🗞 This Week in News
The 2024 Conference on Computer Vision and Pattern Recognition (CVPR) is this week!
Open Synthetic Data Generation Pipeline for Training Large Language Models from NVIDIA - Nemotron-4 340B gives developers a free, scalable way to generate synthetic data that can help build powerful LLMs for commercial applications.
🥁 Interesting Products & Features
Google V2A - uses video pixels and text prompts to generate rich soundtracks. It works by taking video pixel and prompt input to generate an audio waveform synchronized to the underlying video. First, V2A encodes the video and audio prompt input and iteratively runs it through the diffusion model. Then it generates compressed audio, which is decoded into an audio waveform.
Luma Labs Dream Machine - video generation 120 frames in 120s (from the same team that popularized NeRFs). They released this pretty fast (unlike other video generation models we have seen from players
like OpenAI’s SoRA and Google’s Veo, who are doing extensive testing prior to release). See the results for yourself below. From the prompt “a blue teacup filled with tea spilling in slow motion over a newspaper about AI and technology”:
Gen-3 Alpha from Runway AI - another video generation model. The quality of their demos are very impressive. Unlike Dream Machine, they are taking a more cautious approach and ensuring safeguards before release. One unique feature is their enabling of customization, which allows for more stylistically controlled generations and consistent characters.
Stable Diffusion Medium - smaller version of Stable Diffusion 3 that can be run on consumer grade GPUs. The model also demonstrates improvements in typography, photorealism, and prompt understanding.

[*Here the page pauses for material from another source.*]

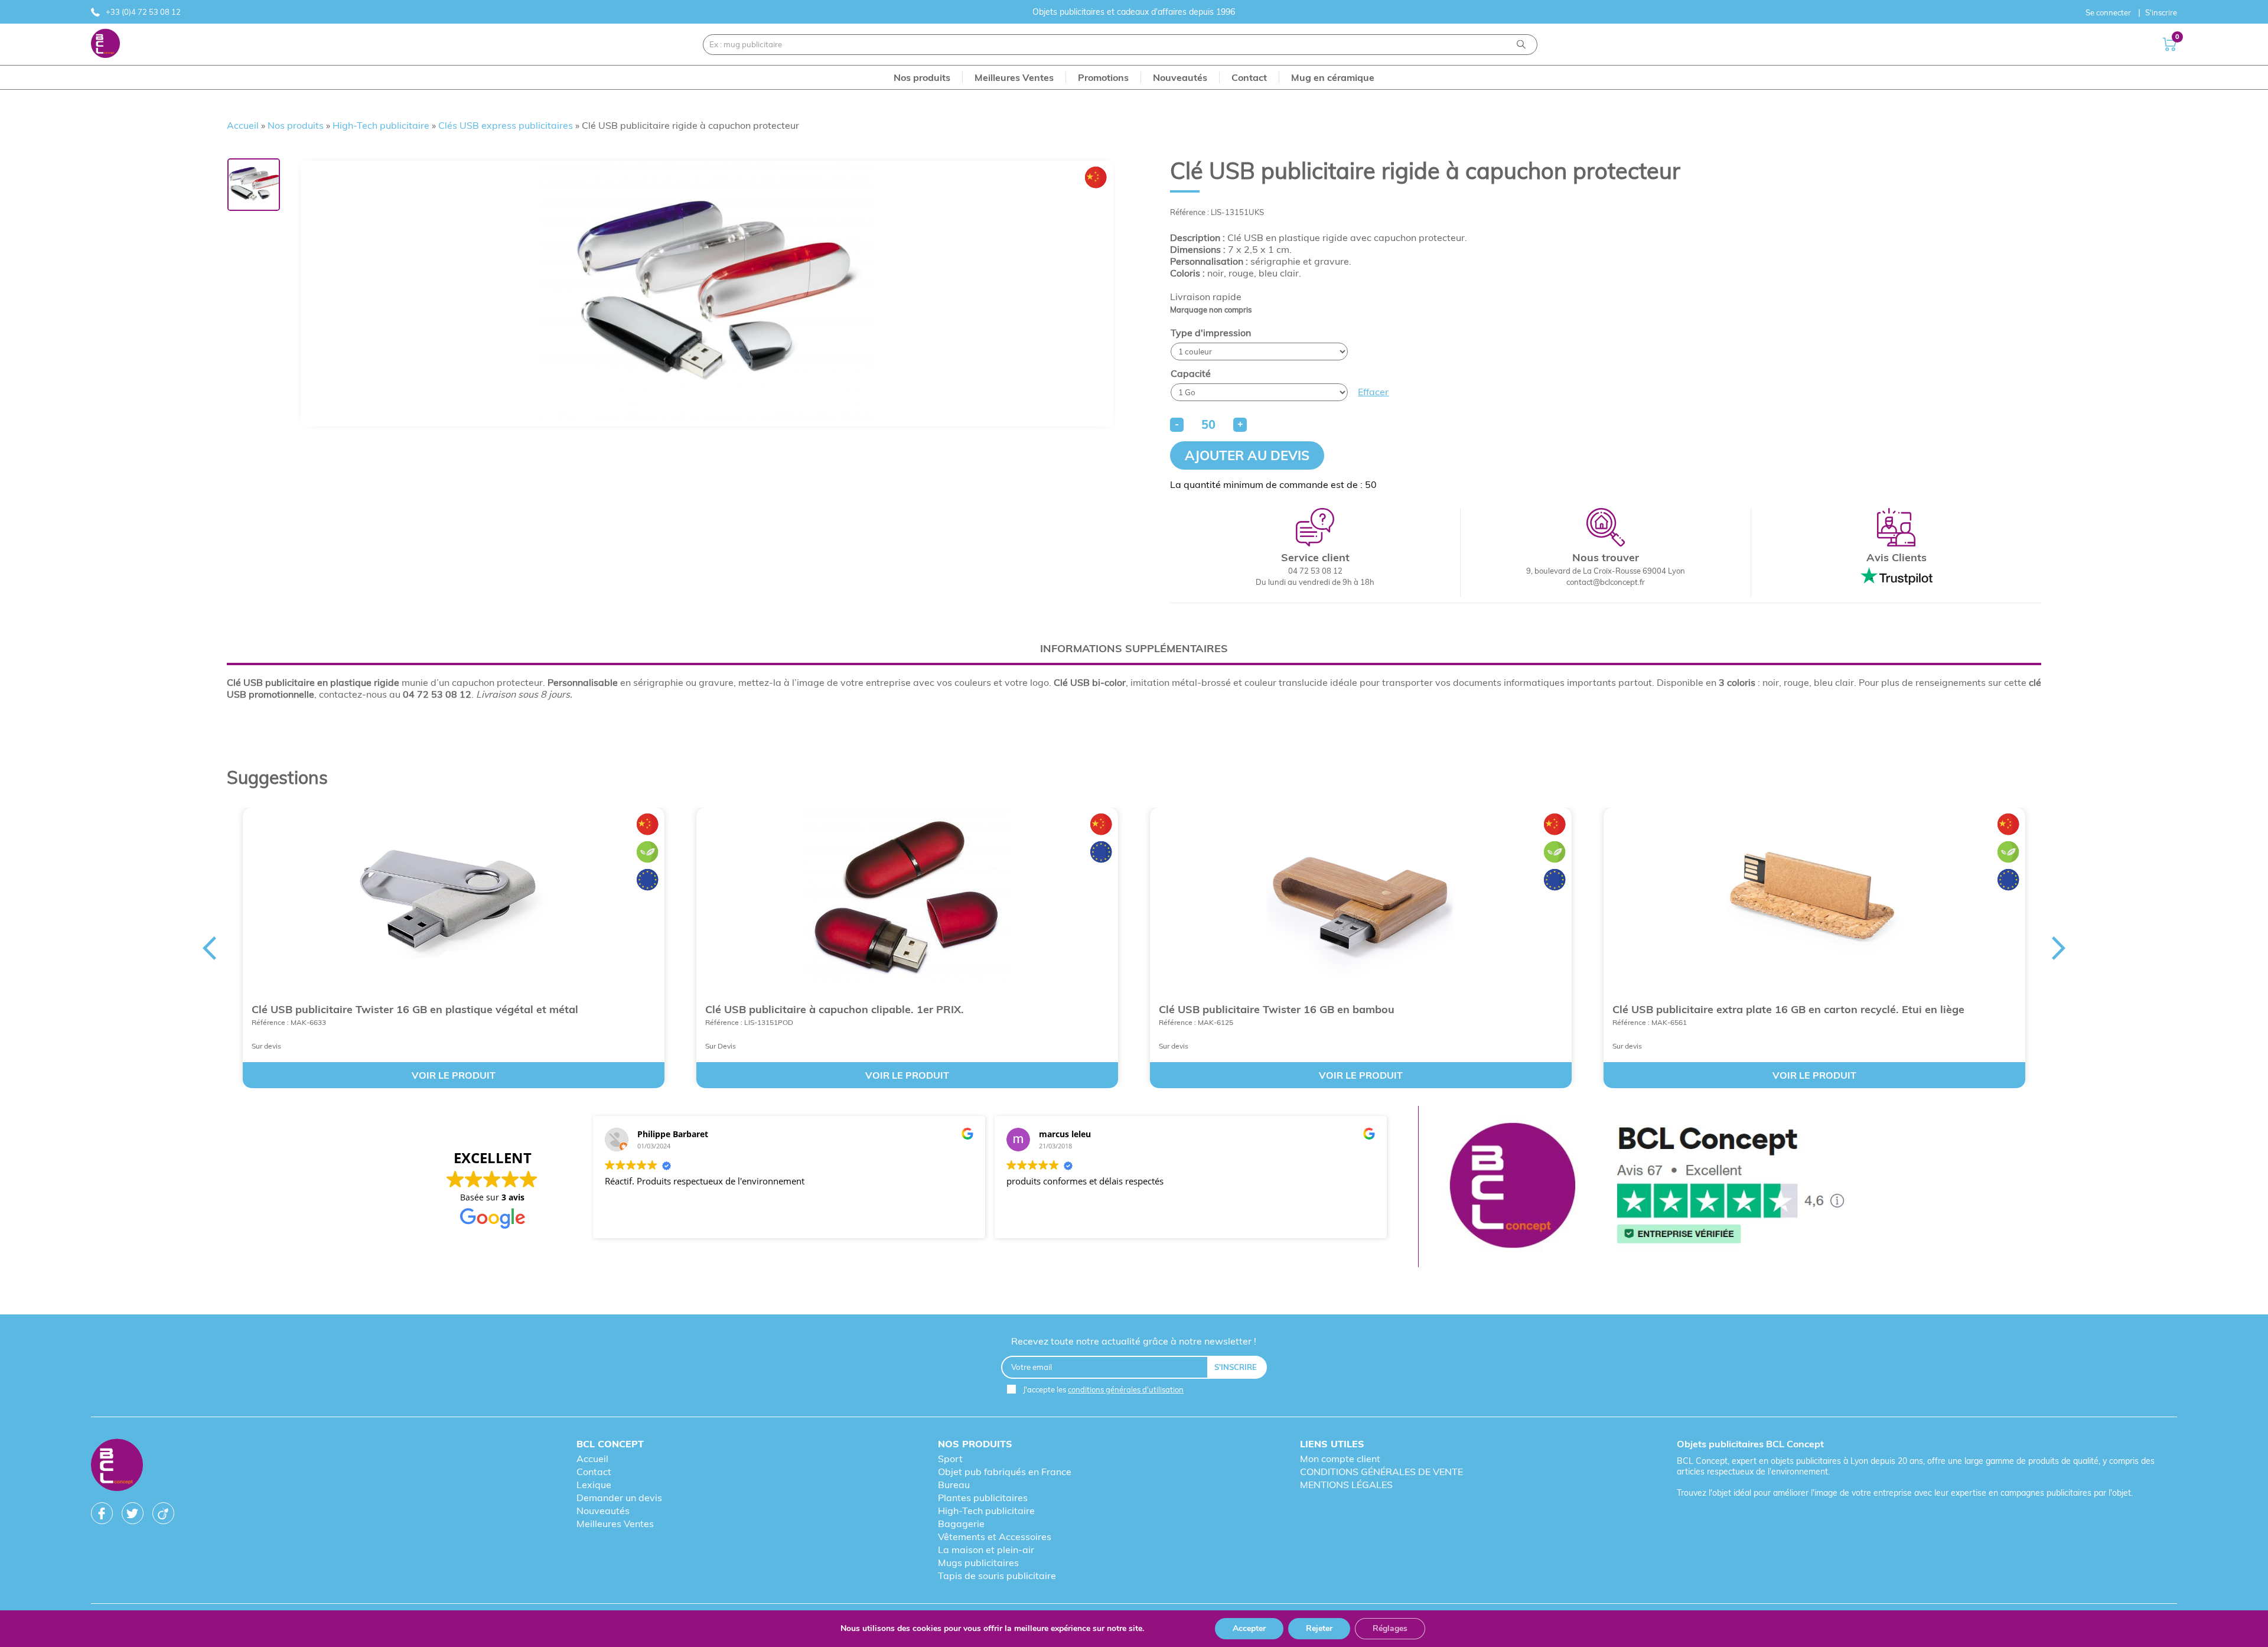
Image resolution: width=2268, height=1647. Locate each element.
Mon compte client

GenType from Google - this one is just for fun. Generate letters out of anything. Here is one that I did using tea cups for letters:
📄 Interesting Papers
Discovering Preference Optimization Algorithms with and for Large Language Models - LLM-driven objective discovery to automatically discover new state-of-the-art preference optimization algorithms without (expert) human intervention. They prompt an LLM to propose and implement new preference optimization loss functions. This process led to the discovery of previously-unknown optimization algorithms, including Discovered Preference Optimization (DiscoPOP), a novel algorithm that adaptively blends logistic and exponential losses. Authors from Sakana AI.

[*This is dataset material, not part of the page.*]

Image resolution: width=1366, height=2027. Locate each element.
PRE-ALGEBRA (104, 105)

What If We Recaption Billions of Web Images with LLaMA-3? - Automated image captioning is terrible (just look at LAION examples). This paper proposes a recaptioning pipeline: first, they fine-tune a LLaMA-3-8B powered LLaVA-1.5 and then employ it to recaption 1.3 billion images from the DataComp-1B dataset. This recaptioning shows improvements to both discriminative models like CLIP and generative diffusion models. Authors from University of California, Santa Cruz.

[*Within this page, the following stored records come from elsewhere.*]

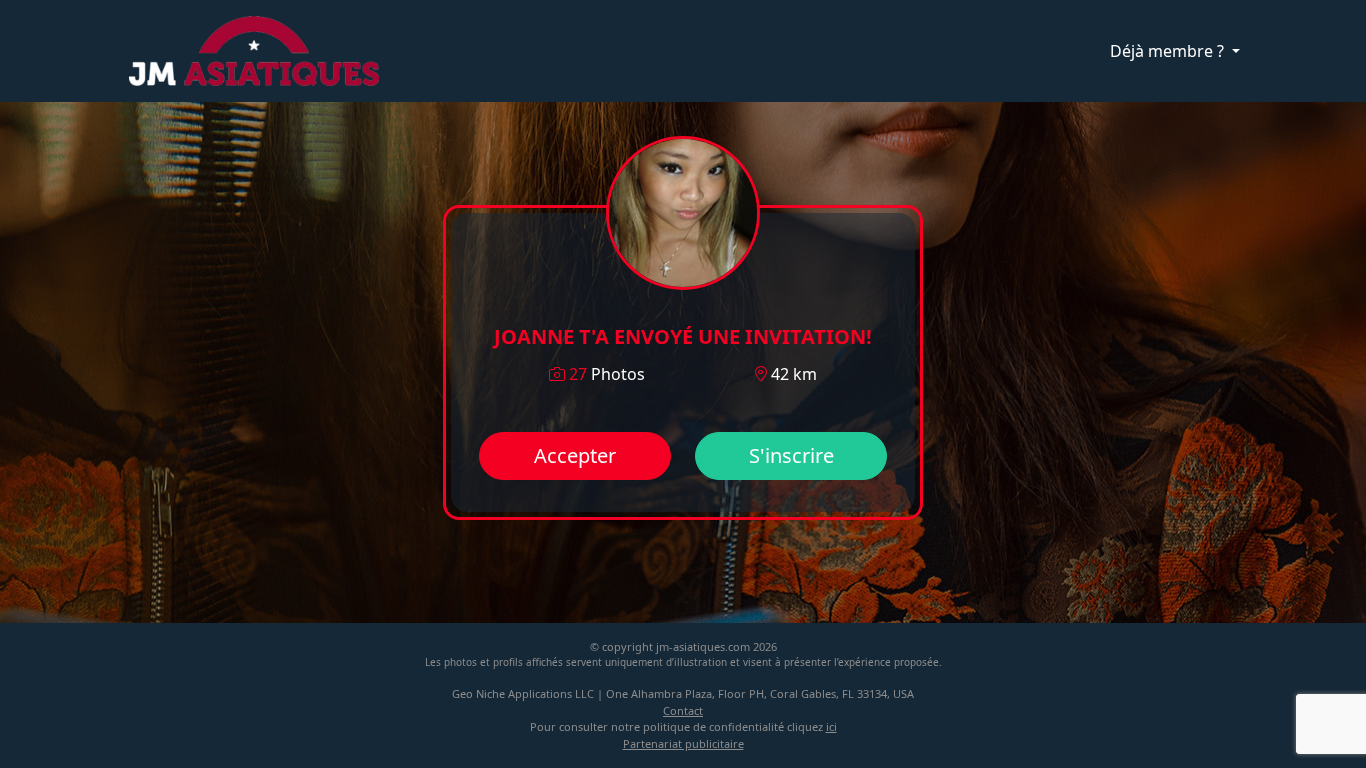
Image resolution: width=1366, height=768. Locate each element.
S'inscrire (791, 455)
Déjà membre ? (1169, 51)
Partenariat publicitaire (683, 743)
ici (831, 726)
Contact (683, 710)
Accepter (575, 455)
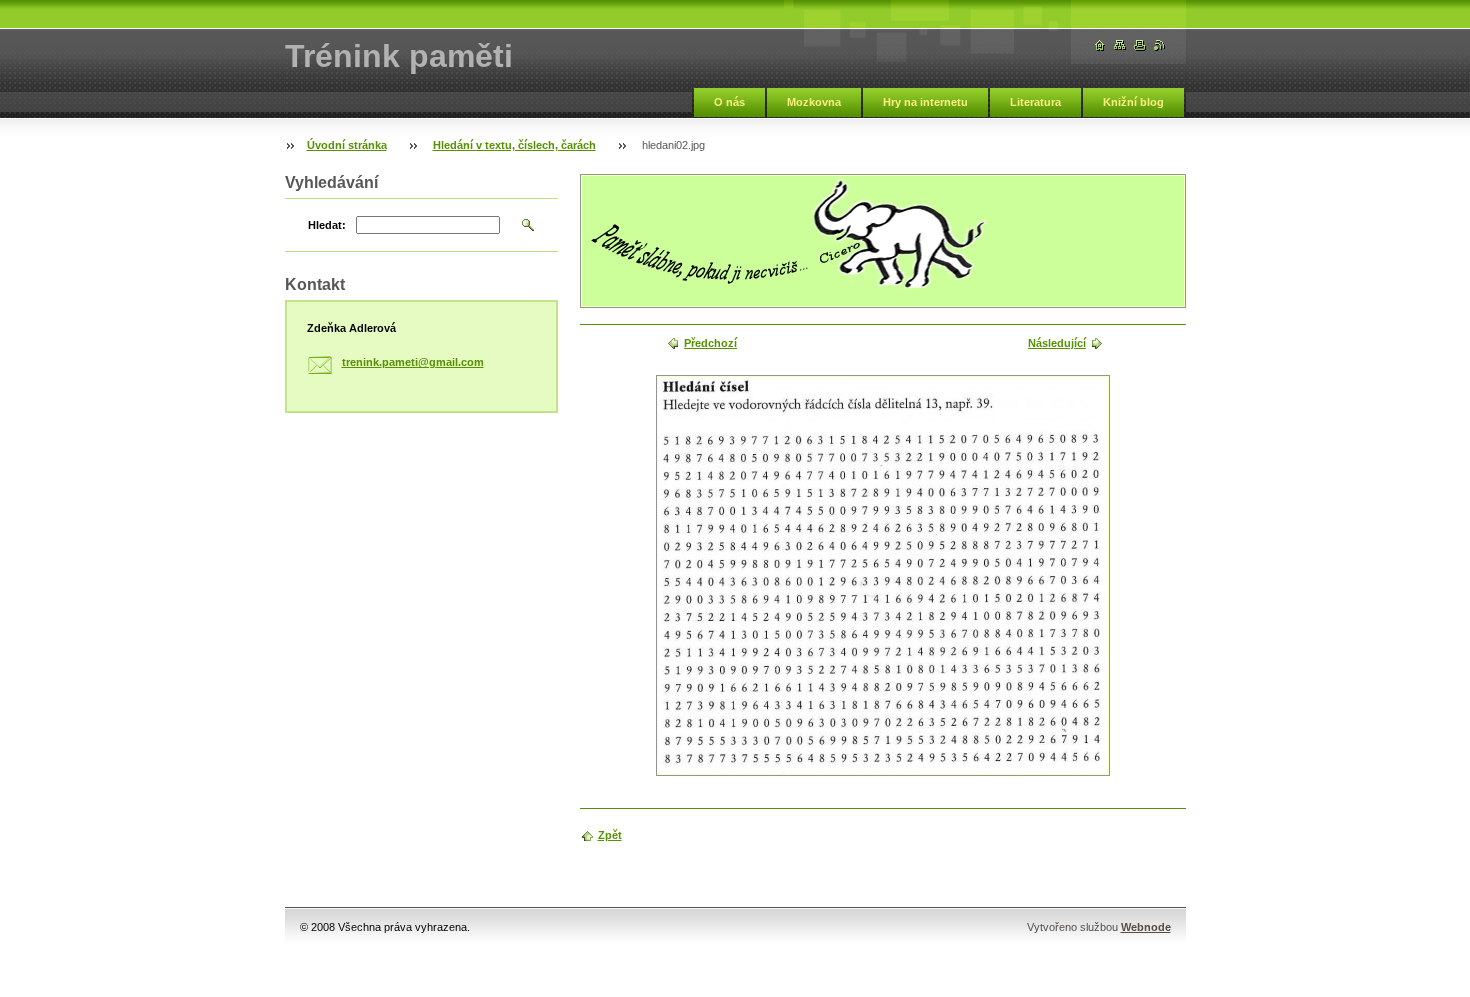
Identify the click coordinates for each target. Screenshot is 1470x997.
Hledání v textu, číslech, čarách (514, 145)
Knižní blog (1133, 102)
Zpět (610, 835)
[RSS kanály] (1160, 45)
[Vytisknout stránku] (1140, 45)
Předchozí (710, 343)
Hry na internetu (925, 102)
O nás (729, 102)
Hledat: (327, 225)
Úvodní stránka (347, 145)
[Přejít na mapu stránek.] (1120, 45)
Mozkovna (814, 102)
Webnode (1146, 927)
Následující (1057, 343)
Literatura (1035, 102)
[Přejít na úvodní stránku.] (1100, 45)
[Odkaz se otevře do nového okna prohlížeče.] (883, 575)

BABILong: Testing the Limits of LLMs with Long Context Reasoning-in-a-Haystack - This paper introduces the BABILong benchmark, designed to test language models' ability to reason across facts distributed in extremely long documents. Includes a diverse set of 20 reasoning tasks, including fact chaining, simple induction, deduction, counting, and handling lists/sets. Their evaluations show that popular LLMs effectively utilize only 10-20% of the context and their performance declines sharply with increased reasoning complexity. Retrieval-Augmented Generation methods achieves 60% accuracy on the benchmark. Authors from London Institute for Mathematical Sciences.
HelpSteer2: Open-source dataset for training top-performing reward models - this paper releases HelpSteer2, a high-quality preference dataset, which is essential for training reward models that can effectively guide large LLMs in generating high-quality responses aligned with human preferences. Authors from NVIDIA.
Understanding Hallucinations in Diffusion Models through Mode Interpolation - diffusion models smoothly "interpolate" between nearby data modes in the training set, to generate samples that are completely outside the support of the original training distribution; this phenomenon leads diffusion models to generate artifacts that never existed in real data (i.e., hallucinations). This paper systematically study the reasons for, and the manifestation of hallucinations in diffusion models. Impressively, they demonstrate that they can remove over 95% of hallucinations at generation time while retaining 96% of in-support samples. Authors from Carnegie-Mellon.
🧠 Sources of Inspiration
Comprehensive video on RAG concepts and SOTA approaches to RAG from Ben Clavier, creator of the RAGatouille library.
Title Image Source: Stable Diffusion 3 Medium.